**What to work on**
The answer is to consist only of an exact retyping of the lines from the one containing "You are a GUI" to the end of the entries, without pictures.

**Data**
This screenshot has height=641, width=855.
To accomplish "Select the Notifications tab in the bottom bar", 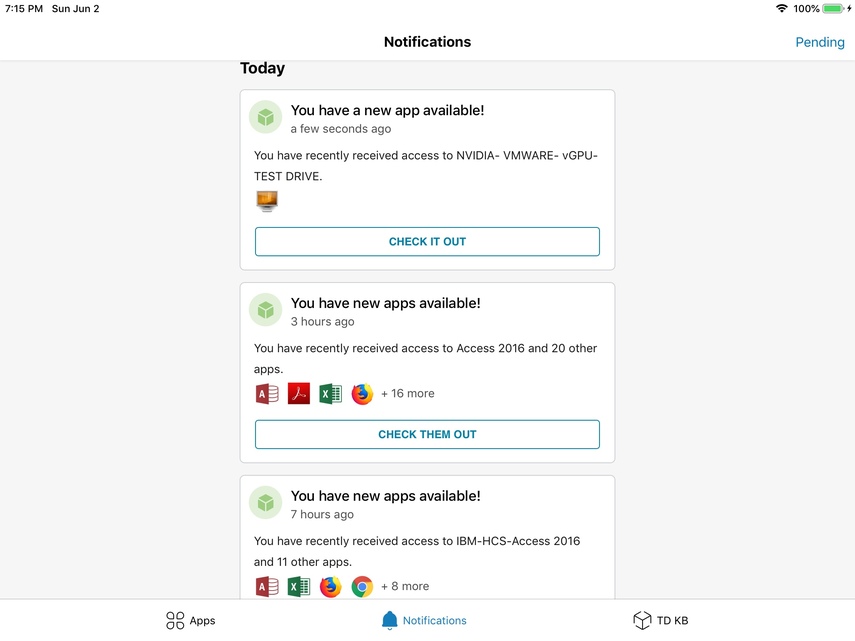I will [425, 621].
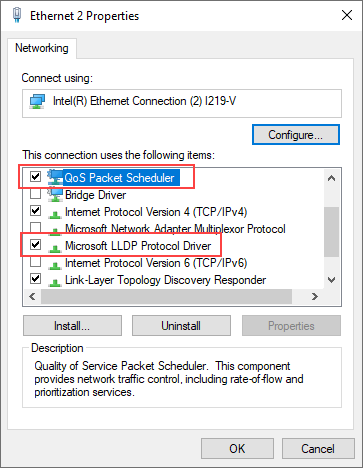Click the vertical scrollbar thumb in items list
The height and width of the screenshot is (468, 363).
pyautogui.click(x=331, y=232)
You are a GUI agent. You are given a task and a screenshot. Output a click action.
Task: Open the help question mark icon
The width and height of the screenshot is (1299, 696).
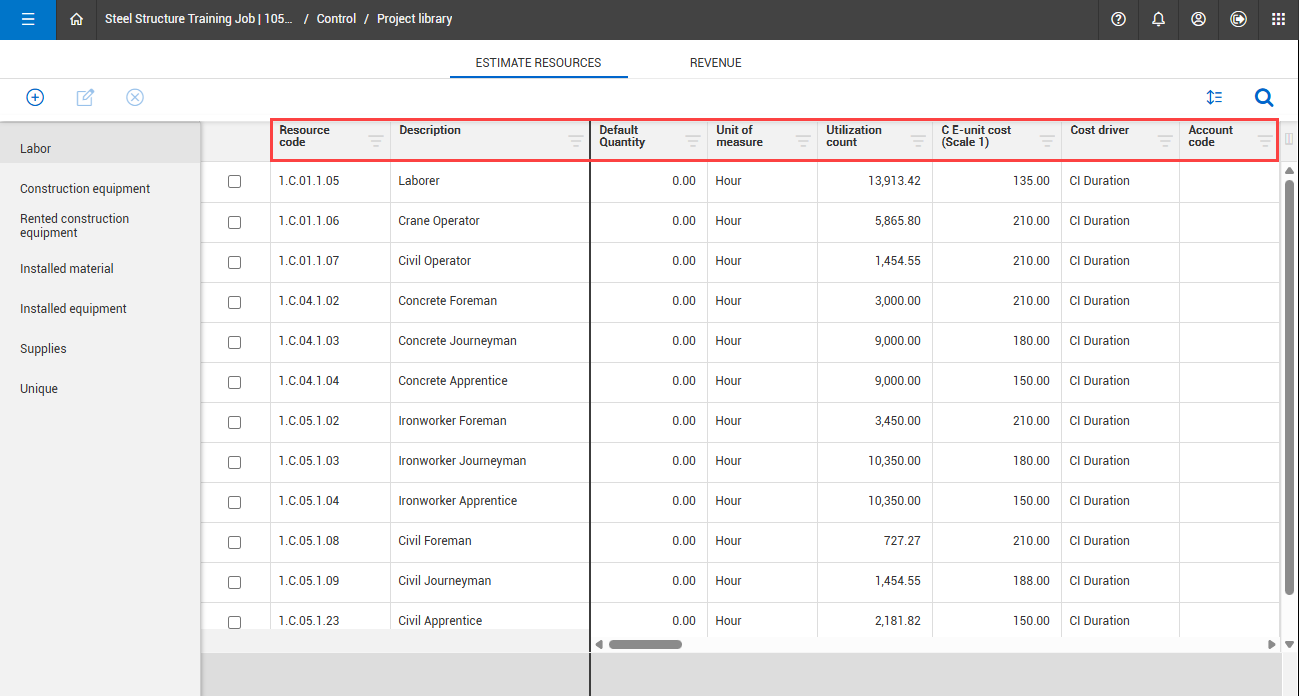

**Result for this exercise**
You are a GUI agent. You are given a task and a screenshot. Output a click action.
Task: Open the help question mark icon
The width and height of the screenshot is (1299, 696).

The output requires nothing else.